Dal libro della Gènesi

Nel giorno in cui il Signore Dio fece la terra e il cielo nessun cespuglio campestre era sulla terra, nessuna erba campestre era spuntata, perché il Signore Dio non aveva fatto piovere sulla terra e non c’era uomo che lavorasse il suolo, ma una polla d’acqua sgorgava dalla terra e irrigava tutto il suolo. Allora il Signore Dio plasmò l’uomo con polvere del suolo e soffiò nelle sue narici un alito di vita e l’uomo divenne un essere vivente.
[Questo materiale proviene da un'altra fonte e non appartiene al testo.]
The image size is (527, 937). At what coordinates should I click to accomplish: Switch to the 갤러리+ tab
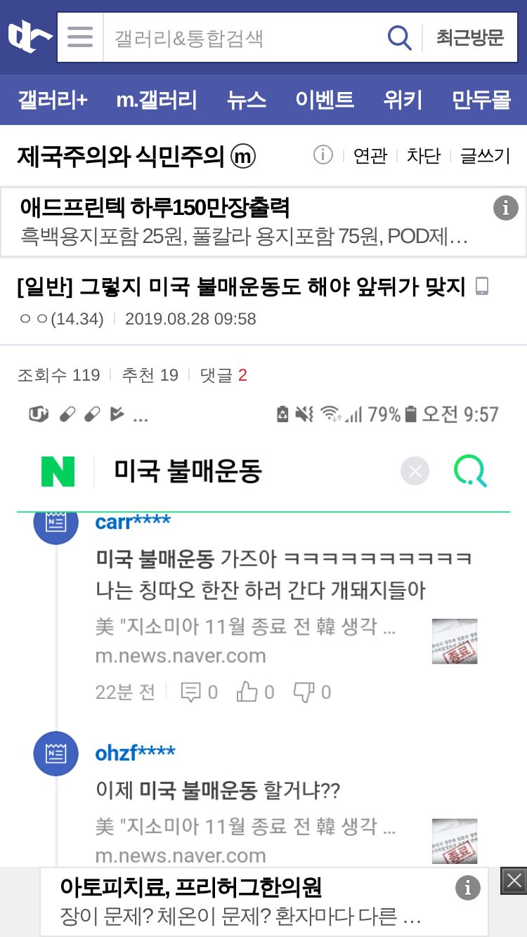click(x=53, y=100)
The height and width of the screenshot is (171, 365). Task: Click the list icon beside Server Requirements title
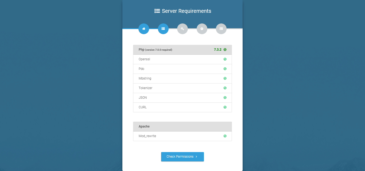pos(157,11)
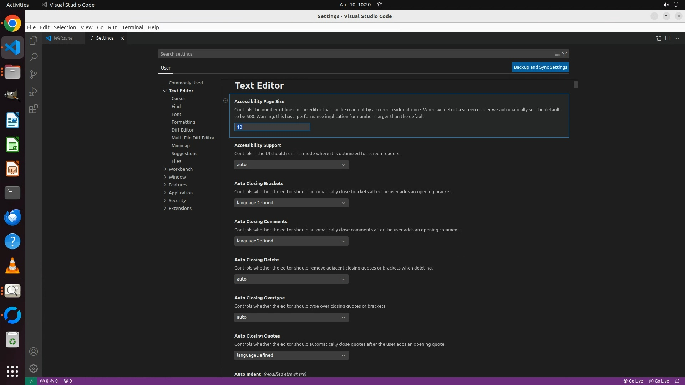The height and width of the screenshot is (385, 685).
Task: Open the Accessibility Support dropdown
Action: click(x=291, y=165)
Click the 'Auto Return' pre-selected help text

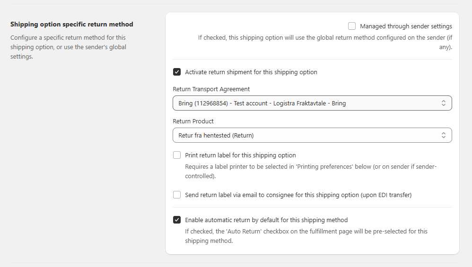point(306,236)
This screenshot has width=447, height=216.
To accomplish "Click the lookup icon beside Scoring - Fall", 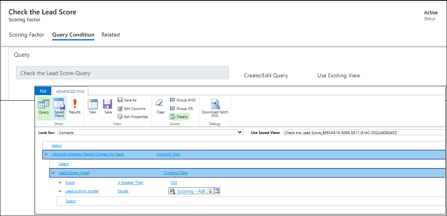I will point(217,191).
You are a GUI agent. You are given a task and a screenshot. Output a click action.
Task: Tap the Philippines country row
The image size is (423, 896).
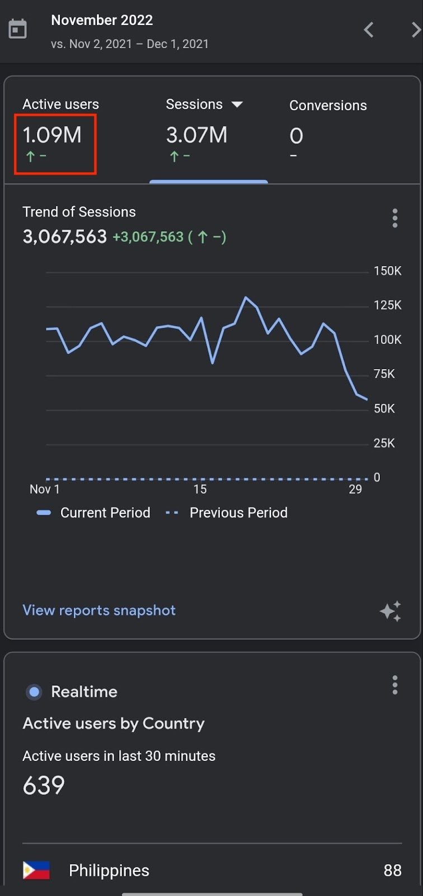[x=212, y=870]
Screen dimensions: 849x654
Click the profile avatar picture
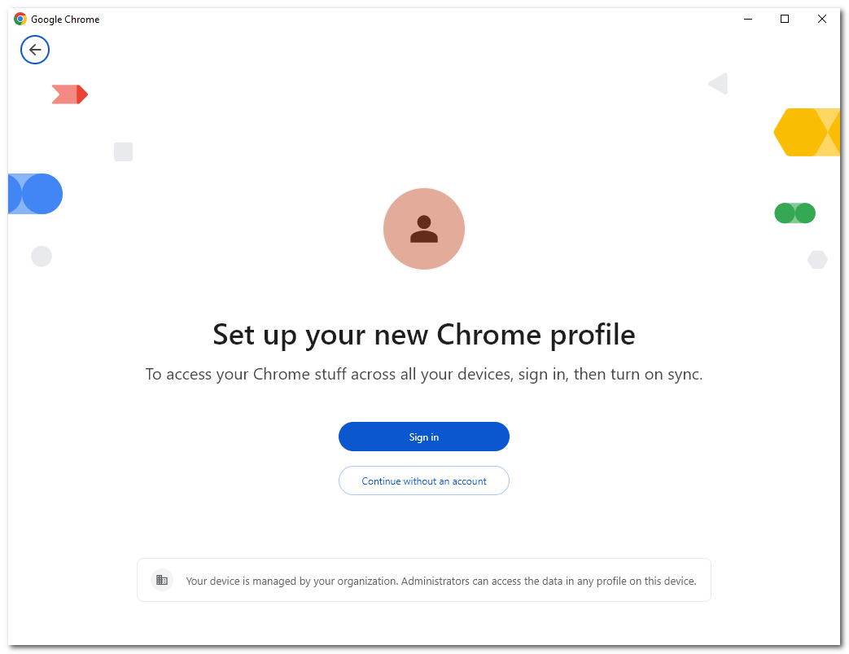click(424, 229)
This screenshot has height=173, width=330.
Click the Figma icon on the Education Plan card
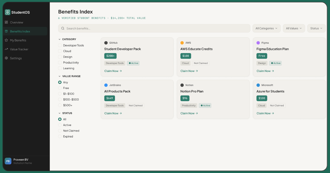pyautogui.click(x=258, y=43)
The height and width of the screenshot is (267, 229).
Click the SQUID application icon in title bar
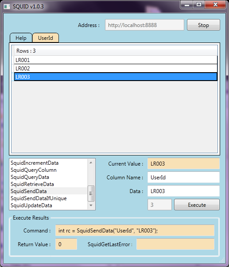[7, 7]
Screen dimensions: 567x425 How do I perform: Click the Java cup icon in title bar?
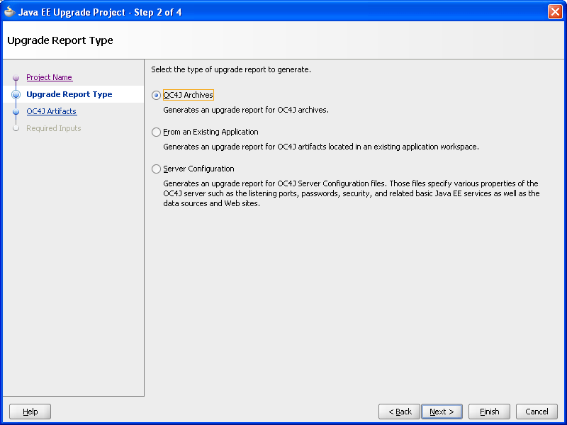pos(10,12)
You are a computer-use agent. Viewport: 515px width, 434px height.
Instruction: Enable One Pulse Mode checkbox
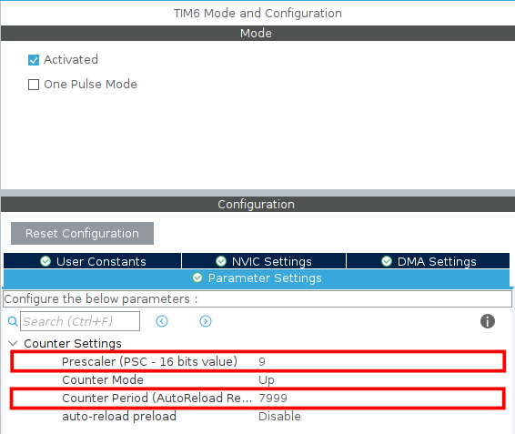[34, 85]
Poi il Signore Dio piantò un giardino in Eden, a oriente, e vi collocò l’uomo che aveva plasmato. Il Signore Dio fece germogliare dal suolo ogni sorta di alberi graditi alla vista e buoni da mangiare, e l’albero della vita in mezzo al giardino e l’albero della conoscenza del bene e del male.
Il Signore Dio prese l’uomo e lo pose nel giardino di Eden, perché lo coltivasse e lo custodisse.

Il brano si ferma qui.